Task statement:
Reproduce each line of the items below word for word, omitting the pictures.

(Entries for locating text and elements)
- - -
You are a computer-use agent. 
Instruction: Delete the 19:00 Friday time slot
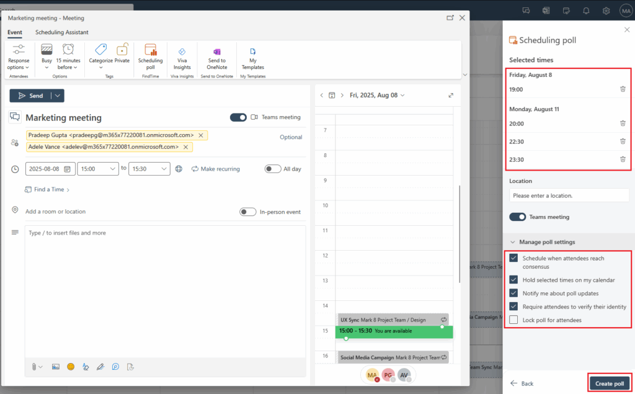(x=623, y=89)
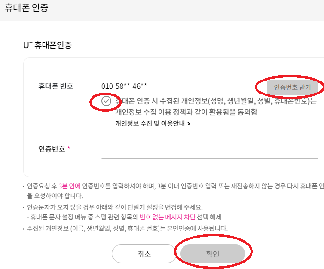Click the 휴대폰 번호 field label

coord(56,86)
- - -
Exercise response:
You are a computer-use agent. 
Instruction: Delete the 19:00 Friday time slot
(x=623, y=89)
Click the 휴대폰 번호 field label

coord(56,86)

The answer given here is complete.